ACTION ITEM
Throughout the listing below, copy each line containing "page".

*** Block opens ***

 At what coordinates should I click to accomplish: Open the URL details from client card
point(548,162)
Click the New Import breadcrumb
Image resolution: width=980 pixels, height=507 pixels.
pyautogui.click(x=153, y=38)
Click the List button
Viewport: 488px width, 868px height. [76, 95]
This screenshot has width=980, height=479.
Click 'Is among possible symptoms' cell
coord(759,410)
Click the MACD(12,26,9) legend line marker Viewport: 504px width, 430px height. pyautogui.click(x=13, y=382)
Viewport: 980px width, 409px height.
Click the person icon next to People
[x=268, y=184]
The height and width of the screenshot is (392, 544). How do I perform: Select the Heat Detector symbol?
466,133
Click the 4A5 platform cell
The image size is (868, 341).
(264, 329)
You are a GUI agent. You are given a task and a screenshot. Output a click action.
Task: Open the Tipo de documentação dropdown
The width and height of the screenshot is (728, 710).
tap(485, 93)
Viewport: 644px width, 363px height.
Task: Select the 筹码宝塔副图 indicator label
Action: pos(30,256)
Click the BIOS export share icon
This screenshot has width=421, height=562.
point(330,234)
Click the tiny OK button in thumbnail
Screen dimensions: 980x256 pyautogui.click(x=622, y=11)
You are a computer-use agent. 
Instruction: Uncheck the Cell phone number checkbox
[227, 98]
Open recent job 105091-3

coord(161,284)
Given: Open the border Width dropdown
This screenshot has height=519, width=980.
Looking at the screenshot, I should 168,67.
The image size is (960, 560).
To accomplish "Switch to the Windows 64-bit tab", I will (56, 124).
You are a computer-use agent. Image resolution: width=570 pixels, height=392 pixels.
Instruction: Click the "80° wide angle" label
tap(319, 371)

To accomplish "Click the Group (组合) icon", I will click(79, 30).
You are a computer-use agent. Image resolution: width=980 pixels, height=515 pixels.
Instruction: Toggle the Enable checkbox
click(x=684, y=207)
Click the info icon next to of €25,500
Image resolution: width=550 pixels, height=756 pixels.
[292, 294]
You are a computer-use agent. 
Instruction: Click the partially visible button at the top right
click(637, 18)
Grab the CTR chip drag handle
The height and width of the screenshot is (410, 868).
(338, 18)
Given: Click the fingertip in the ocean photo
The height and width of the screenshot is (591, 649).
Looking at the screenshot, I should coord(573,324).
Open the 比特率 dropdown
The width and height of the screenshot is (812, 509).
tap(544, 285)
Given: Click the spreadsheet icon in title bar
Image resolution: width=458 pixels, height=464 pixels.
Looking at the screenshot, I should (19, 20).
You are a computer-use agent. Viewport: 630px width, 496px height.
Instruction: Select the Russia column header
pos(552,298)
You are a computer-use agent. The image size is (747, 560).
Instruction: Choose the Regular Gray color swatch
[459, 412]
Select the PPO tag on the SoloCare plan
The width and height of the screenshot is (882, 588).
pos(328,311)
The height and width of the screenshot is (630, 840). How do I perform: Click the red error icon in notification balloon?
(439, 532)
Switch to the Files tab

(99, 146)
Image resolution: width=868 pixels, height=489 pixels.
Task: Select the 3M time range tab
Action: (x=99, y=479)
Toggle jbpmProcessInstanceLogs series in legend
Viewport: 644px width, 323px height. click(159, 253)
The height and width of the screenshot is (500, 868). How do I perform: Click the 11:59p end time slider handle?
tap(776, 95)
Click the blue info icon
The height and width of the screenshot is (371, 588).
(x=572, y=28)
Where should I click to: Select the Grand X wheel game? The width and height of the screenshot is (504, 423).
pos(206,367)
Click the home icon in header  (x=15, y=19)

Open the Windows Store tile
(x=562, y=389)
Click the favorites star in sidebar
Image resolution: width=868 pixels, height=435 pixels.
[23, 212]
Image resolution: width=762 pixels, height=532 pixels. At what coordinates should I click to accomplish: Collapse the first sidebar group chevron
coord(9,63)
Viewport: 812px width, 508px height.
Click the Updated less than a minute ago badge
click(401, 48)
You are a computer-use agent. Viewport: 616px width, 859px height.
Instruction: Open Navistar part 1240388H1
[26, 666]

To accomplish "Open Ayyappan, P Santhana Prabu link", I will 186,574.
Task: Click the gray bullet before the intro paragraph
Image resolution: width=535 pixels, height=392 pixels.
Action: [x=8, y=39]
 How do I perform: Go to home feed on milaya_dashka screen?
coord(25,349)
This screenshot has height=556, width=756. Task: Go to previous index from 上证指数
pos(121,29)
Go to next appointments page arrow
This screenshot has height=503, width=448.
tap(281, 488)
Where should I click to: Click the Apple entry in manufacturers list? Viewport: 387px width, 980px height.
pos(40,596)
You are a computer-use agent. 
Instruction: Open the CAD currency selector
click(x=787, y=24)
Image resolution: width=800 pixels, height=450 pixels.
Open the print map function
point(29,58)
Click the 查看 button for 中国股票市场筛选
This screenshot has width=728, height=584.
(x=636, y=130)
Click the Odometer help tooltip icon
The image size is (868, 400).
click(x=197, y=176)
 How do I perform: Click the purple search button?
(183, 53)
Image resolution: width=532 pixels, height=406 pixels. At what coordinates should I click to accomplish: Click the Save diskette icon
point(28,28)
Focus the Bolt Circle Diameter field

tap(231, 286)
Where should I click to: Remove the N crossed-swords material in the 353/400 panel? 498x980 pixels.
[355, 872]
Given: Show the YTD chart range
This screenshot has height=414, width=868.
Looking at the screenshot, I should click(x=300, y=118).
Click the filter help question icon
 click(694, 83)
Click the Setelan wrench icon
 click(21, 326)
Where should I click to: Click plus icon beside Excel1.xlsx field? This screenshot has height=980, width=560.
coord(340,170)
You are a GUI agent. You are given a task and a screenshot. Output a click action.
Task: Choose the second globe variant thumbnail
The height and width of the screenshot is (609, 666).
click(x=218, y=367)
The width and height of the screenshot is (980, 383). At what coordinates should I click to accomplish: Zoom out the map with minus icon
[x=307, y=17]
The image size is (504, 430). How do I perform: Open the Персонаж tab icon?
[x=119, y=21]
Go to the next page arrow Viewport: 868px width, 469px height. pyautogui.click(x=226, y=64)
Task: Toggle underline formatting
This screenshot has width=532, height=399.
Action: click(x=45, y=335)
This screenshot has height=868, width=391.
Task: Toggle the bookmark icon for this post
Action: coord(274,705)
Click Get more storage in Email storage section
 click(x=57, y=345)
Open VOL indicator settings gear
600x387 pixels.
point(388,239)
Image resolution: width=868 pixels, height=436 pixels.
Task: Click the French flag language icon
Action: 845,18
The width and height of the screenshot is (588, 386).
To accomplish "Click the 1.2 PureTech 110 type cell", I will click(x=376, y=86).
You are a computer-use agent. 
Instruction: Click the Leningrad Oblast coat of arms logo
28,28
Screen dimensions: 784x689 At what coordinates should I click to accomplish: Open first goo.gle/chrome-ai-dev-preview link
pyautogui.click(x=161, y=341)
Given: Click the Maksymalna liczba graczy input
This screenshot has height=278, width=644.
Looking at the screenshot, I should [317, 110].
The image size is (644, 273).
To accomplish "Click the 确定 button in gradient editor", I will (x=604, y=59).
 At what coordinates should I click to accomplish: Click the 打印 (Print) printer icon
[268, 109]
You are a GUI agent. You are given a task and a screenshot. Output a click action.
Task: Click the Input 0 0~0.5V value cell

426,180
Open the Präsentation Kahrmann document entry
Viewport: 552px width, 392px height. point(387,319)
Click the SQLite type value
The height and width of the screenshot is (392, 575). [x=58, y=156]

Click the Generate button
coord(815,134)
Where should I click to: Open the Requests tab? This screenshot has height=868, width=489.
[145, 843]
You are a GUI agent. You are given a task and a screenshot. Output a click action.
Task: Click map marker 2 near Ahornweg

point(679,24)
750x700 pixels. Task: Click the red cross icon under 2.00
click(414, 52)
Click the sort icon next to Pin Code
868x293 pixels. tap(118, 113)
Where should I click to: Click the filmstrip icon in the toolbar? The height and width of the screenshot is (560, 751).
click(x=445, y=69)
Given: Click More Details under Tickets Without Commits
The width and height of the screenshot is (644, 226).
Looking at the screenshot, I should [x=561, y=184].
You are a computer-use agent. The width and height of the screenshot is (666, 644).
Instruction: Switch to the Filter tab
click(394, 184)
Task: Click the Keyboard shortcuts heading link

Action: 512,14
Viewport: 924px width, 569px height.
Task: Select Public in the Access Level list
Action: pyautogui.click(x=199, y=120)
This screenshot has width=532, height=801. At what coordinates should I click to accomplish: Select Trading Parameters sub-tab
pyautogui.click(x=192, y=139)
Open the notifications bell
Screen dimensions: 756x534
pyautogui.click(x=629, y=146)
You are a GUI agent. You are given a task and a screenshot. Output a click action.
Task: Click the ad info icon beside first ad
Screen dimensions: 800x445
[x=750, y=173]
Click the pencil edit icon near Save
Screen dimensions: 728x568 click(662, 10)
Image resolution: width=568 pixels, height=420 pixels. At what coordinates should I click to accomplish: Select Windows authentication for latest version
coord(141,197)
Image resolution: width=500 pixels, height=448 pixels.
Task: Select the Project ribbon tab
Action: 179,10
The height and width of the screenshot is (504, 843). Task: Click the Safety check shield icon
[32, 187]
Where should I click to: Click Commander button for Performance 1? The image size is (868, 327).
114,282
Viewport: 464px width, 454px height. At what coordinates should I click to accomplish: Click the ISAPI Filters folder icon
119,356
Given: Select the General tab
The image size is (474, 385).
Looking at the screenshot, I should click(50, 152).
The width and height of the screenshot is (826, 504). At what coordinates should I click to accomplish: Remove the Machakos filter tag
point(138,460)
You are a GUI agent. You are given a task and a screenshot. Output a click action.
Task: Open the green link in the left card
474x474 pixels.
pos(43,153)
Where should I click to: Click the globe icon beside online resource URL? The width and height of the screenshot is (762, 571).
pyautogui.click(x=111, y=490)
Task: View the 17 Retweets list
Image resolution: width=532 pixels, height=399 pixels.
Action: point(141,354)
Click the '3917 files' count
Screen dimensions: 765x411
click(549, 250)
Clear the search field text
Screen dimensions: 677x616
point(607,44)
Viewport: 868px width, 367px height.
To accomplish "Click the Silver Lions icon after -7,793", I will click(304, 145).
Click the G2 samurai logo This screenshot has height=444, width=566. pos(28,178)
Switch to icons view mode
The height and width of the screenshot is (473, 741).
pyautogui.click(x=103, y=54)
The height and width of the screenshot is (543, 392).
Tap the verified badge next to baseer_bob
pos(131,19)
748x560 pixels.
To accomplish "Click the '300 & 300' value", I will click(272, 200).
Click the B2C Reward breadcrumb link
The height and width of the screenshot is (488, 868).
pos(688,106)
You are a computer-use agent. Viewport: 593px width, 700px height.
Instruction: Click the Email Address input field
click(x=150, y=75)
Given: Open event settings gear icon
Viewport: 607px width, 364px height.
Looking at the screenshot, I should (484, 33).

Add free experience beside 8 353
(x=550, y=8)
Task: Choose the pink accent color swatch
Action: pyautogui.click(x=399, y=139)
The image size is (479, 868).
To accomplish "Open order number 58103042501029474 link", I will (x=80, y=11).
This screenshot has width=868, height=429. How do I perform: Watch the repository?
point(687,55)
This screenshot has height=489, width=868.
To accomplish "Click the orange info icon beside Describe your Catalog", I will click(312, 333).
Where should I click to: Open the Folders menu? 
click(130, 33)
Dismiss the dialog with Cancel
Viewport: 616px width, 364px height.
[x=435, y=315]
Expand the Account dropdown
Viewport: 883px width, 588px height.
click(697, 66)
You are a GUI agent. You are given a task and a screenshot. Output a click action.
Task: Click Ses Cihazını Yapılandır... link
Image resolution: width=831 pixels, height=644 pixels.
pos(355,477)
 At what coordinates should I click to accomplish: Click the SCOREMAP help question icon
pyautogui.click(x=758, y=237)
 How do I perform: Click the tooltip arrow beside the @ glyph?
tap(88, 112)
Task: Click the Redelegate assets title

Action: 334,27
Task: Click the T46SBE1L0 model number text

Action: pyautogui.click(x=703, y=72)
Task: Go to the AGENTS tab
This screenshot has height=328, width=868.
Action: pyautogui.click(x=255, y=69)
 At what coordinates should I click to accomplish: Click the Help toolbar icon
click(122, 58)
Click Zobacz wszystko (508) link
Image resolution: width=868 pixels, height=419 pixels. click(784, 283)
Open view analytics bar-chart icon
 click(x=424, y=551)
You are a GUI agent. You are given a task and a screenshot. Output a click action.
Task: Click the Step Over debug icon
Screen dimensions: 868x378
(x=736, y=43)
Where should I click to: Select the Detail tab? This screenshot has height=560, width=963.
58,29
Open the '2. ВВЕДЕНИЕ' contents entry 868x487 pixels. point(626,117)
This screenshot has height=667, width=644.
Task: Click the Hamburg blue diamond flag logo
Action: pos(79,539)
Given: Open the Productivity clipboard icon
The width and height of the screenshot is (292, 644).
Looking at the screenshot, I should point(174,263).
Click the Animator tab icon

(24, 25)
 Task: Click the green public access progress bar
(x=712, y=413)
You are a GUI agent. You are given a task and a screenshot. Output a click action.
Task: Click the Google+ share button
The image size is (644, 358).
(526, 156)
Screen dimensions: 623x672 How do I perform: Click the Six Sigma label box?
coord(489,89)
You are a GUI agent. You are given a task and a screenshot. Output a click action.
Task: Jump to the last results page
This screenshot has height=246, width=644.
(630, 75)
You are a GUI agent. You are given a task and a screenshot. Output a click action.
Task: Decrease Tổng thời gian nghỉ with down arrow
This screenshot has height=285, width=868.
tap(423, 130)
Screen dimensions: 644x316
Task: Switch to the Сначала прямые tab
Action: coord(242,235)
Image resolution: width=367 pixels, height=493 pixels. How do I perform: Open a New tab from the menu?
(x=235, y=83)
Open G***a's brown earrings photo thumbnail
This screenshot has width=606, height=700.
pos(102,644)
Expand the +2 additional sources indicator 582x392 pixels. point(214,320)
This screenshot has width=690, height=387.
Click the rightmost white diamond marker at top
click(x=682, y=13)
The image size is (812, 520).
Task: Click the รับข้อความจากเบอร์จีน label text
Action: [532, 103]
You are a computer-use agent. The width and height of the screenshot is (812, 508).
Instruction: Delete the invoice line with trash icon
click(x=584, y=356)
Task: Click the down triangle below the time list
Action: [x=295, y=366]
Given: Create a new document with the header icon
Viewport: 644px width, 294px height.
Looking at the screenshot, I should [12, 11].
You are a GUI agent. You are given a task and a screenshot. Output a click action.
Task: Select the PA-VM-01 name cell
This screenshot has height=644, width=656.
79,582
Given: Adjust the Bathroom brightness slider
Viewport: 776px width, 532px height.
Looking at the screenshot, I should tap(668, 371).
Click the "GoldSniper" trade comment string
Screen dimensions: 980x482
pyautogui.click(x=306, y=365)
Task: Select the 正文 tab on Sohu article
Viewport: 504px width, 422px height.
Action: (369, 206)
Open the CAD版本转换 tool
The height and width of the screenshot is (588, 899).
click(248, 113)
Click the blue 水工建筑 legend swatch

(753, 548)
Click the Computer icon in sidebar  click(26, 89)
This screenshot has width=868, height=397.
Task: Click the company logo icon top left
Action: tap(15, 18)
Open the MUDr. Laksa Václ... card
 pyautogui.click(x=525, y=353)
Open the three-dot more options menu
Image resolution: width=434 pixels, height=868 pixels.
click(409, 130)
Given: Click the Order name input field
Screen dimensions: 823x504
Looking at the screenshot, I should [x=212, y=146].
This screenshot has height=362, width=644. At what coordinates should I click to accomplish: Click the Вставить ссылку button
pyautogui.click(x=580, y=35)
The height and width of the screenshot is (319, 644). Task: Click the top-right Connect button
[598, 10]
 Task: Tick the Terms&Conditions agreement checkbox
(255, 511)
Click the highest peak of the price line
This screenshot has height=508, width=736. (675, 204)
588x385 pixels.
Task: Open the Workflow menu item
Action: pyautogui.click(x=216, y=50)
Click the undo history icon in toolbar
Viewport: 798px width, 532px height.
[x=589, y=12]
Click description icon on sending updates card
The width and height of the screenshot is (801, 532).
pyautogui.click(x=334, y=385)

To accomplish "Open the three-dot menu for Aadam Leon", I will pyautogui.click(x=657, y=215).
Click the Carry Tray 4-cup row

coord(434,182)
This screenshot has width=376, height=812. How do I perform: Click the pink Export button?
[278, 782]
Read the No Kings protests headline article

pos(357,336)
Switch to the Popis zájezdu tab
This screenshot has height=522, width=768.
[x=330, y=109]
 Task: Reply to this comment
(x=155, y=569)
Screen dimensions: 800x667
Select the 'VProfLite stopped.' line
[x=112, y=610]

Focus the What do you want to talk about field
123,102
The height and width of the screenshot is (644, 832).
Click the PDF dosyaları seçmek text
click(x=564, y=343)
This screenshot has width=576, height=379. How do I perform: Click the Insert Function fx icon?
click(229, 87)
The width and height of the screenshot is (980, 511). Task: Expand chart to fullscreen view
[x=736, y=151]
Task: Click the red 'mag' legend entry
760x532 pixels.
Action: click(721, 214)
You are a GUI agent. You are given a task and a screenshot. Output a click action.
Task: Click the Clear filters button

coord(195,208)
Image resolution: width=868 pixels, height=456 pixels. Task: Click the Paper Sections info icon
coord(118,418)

*** Block closes ***

SOLUTION TO THE PROBLEM
Go to next appointments page arrow
Go to the next page arrow Viewport: 868px width, 469px height. pyautogui.click(x=226, y=64)
Task: Jump to the last results page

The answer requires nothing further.